Bus service in Chicago area

Pace I-90 Express Bus Service is an on highway express bus service between Rosemont Transportation Center and Elgin operated by Pace. The buses operate on the Jane Addams Memorial Tollway and use "flex lanes" to avoid traffic, similar to a bus on shoulder service.

== History ==

Planning for an extension of the Blue Line past O'Hare began in 1998. However, after a series of proposals were presented in 2003, local leaders preferred Metra's STAR Line. When Metra started planning for the STAR Line, surveying revealed natural gas lines that Metra would have to pay to relocate. The project failed to get federal funding.

After the STAR Line failed to get funding, Pace began planning for its I-90 Express service as part of its Vision 2020. The transit proposal was part of a larger Illinois Tollway project to rebuild and widen a portion of the Jane Addams Memorial Tollway from I-39/US 51 in Rockford to I-190/I-294 near O'Hare Airport. The $2.5 billion tollway project, backed by the "Move Illinois" program, mainly took place from 2012 to November 2016.

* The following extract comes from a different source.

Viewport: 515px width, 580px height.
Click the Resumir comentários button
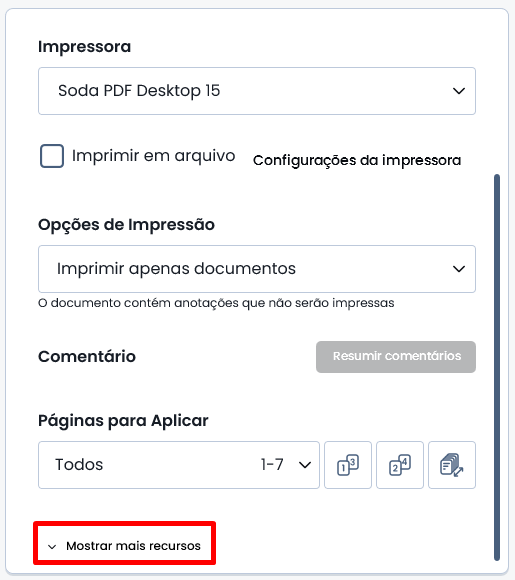(396, 357)
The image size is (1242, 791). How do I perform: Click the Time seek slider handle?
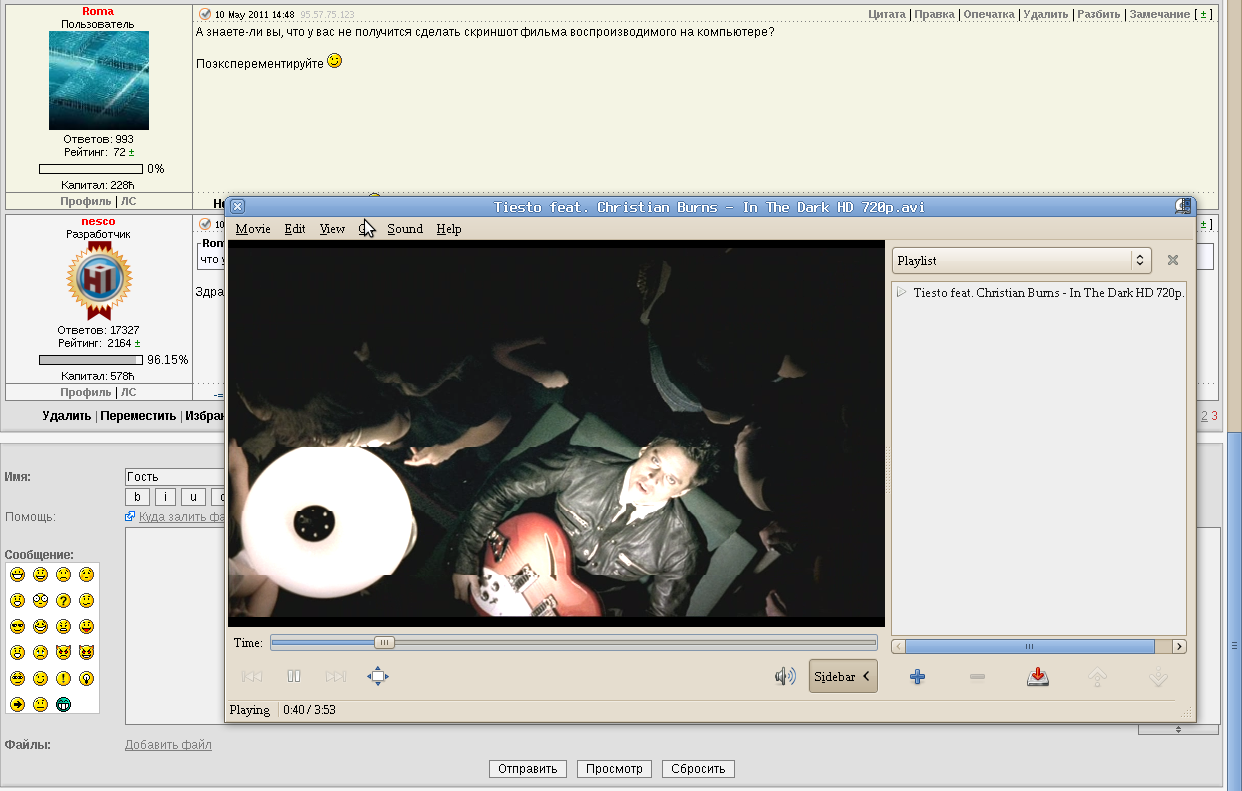coord(384,643)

Service between Rosemont and Elgin, and Schaumburg and Elgin, began in December 2016. On September 5, 2017, the Illinois Tollway activated its SmartRoad technology along a portion of the Jane Addams Memorial Tollway from Barrington Road to the Kennedy Expressway. Along with incorporating active traffic management for other drivers, SmartRoad

allowed Pace buses to use the shoulder ("flex lanes") during times of traffic congestion. In December 2017, the IL 25 Station opened. In August 2018, Barrington Road Station, the on-highway train station like stop, opened, finishing the project.

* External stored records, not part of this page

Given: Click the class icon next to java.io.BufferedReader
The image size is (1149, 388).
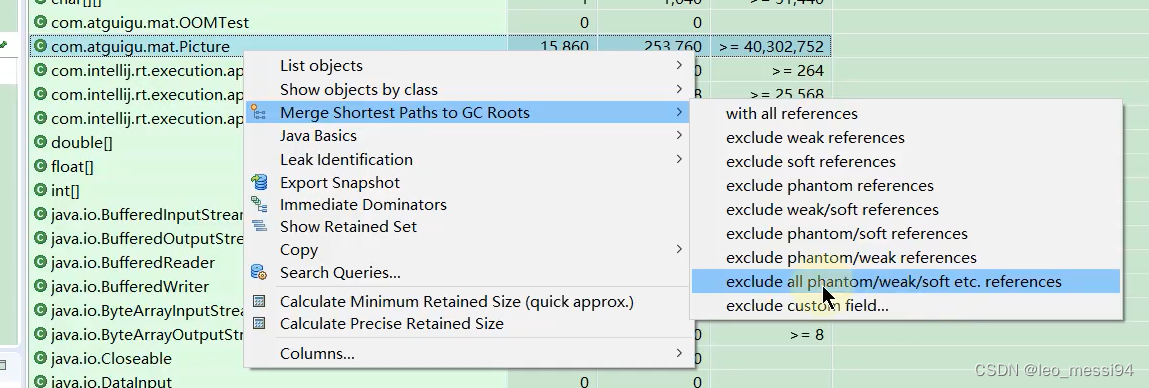Looking at the screenshot, I should coord(40,263).
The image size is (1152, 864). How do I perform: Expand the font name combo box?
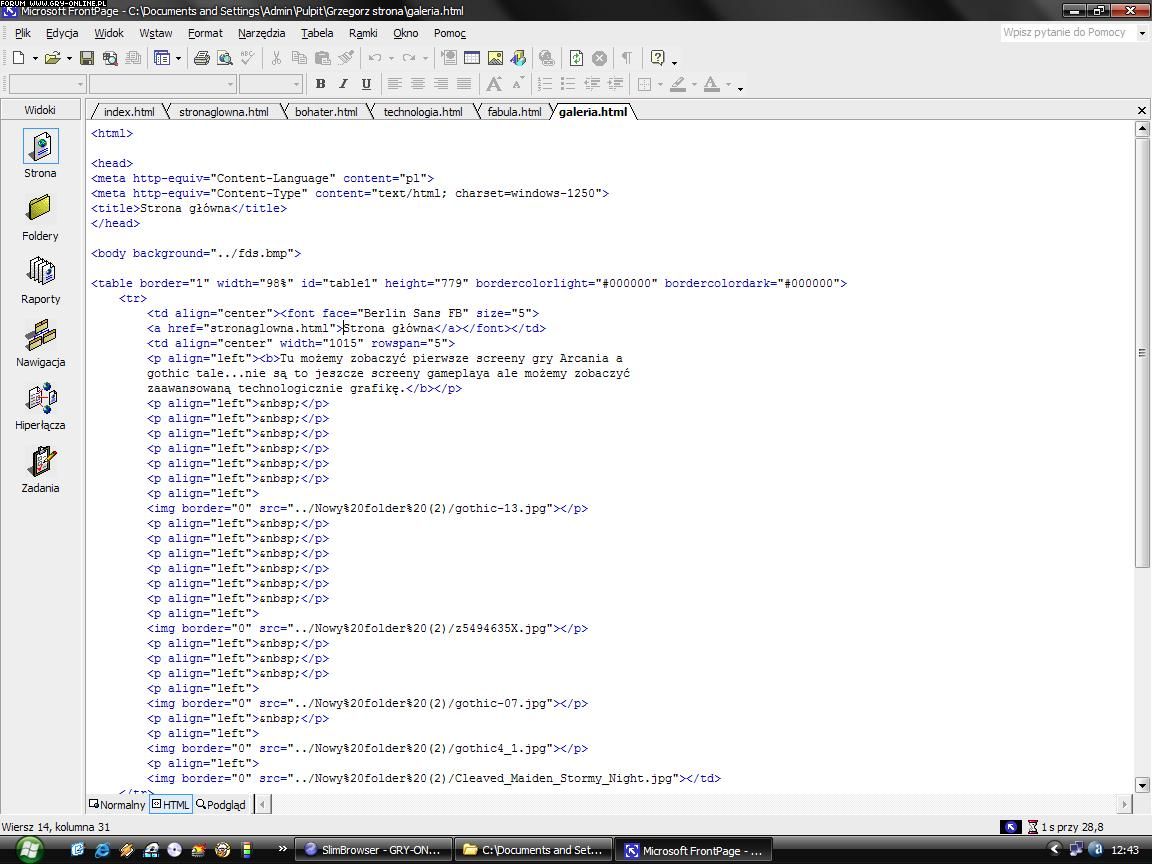click(x=230, y=84)
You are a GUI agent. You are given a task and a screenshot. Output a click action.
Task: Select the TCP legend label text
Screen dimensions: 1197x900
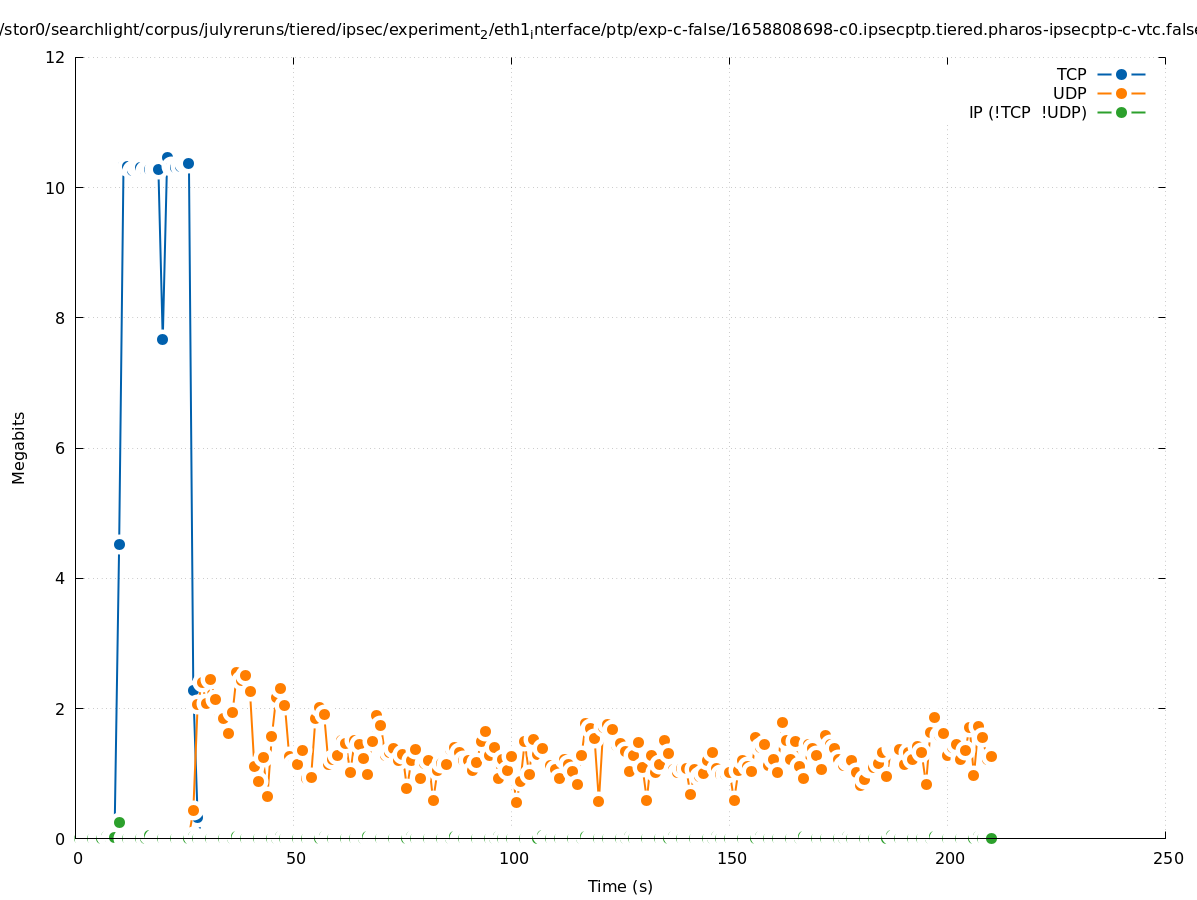tap(1071, 74)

The Pace Express service has been described as a "mini STAR Line."

== Service ==
The service primarily hosts four routes: 600, 603, 605, and 607. The 606 also travels along I-90 between IL 83 (Elmhurst Road) and Rosemont station.

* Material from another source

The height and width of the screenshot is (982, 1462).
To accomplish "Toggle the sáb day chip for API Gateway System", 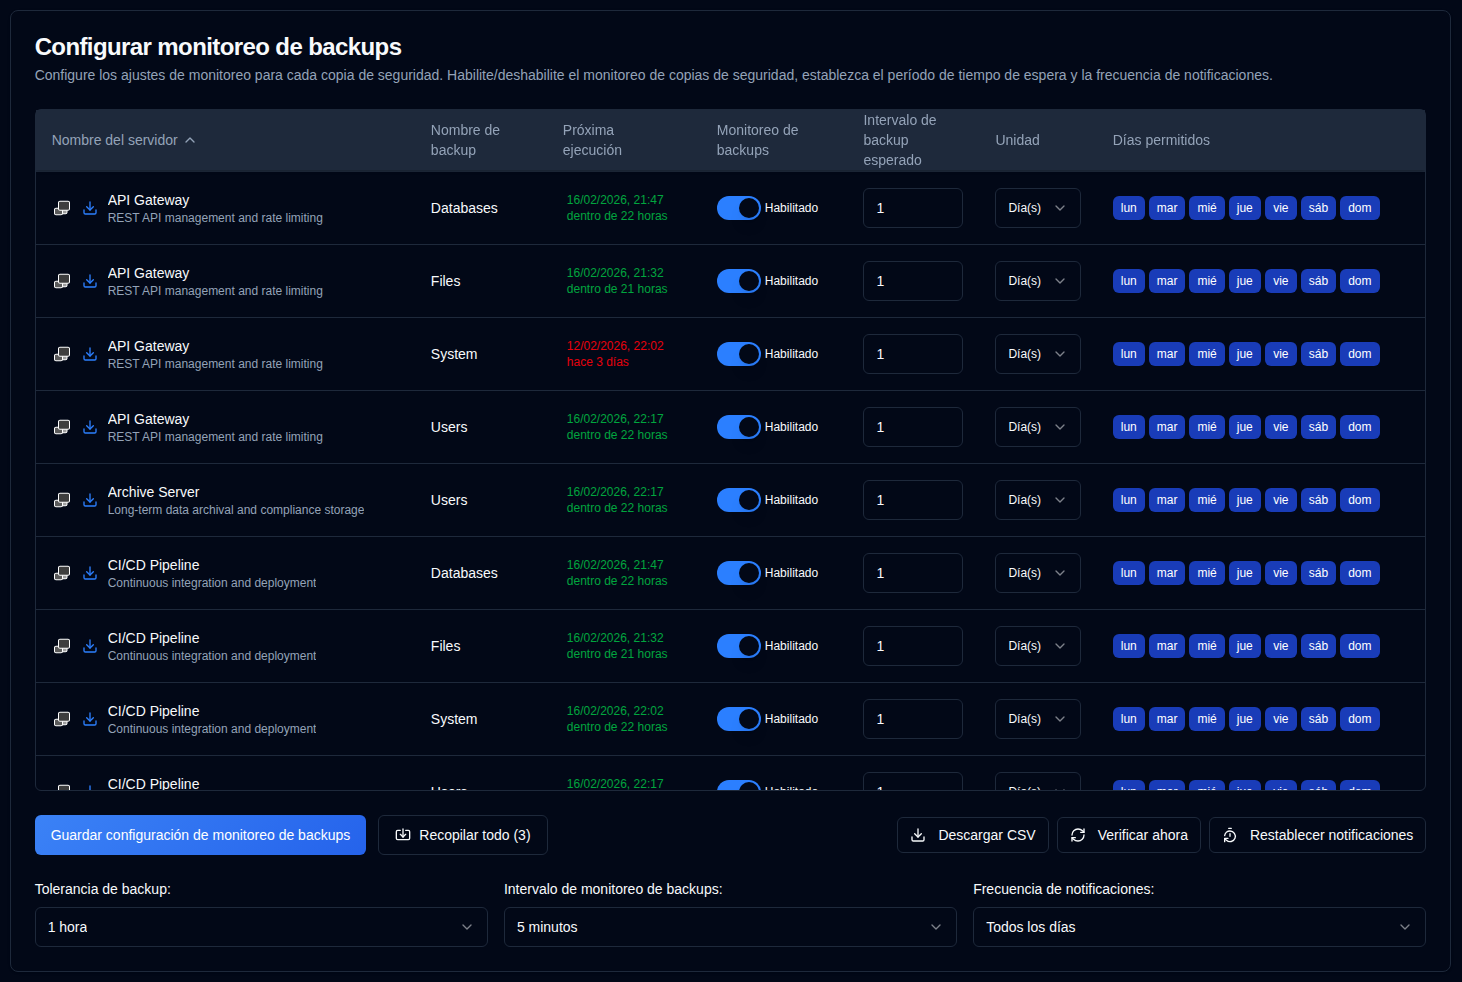I will click(x=1318, y=354).

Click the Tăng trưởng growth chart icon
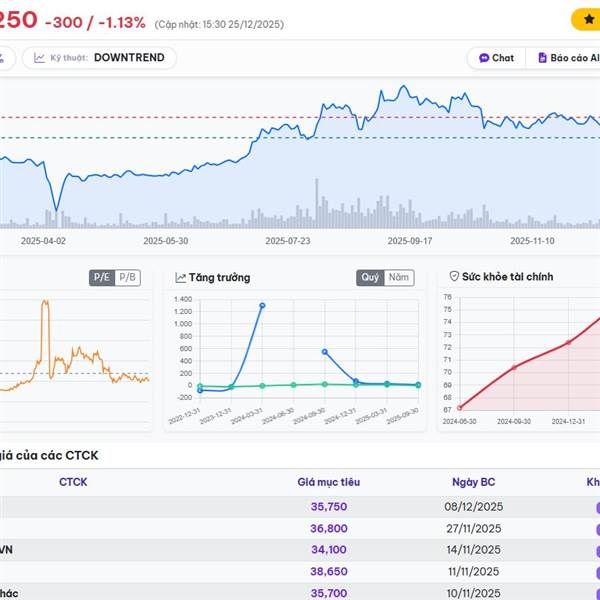(181, 277)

=== 600: Rosemont - Schaumburg Express ===
Exclusivity operates nonstop between Rosemont Transportation Center and Northwest Transportation Center in Schaumburg. This was a peak-only route before the introduction of the I-90 Express service.

=== 603: Elgin Transportation Center - Rosemont Express ===
Operates between Rosemont Transportation Center and Elgin Transportation Center, stopping at Barrington Road and IL 25.

=== 605: I-90/Randall Rd. Station - Rosemont Express ===
Same route as 603 until IL 25 where it splits and continues on I-90 to Randall Road Station.

=== 607: I-90/Randall Rd. Station - Schaumburg Express ===
Operates between Randall Road and Northwest Transportation Center stopping at IL 25 and Barrington Road.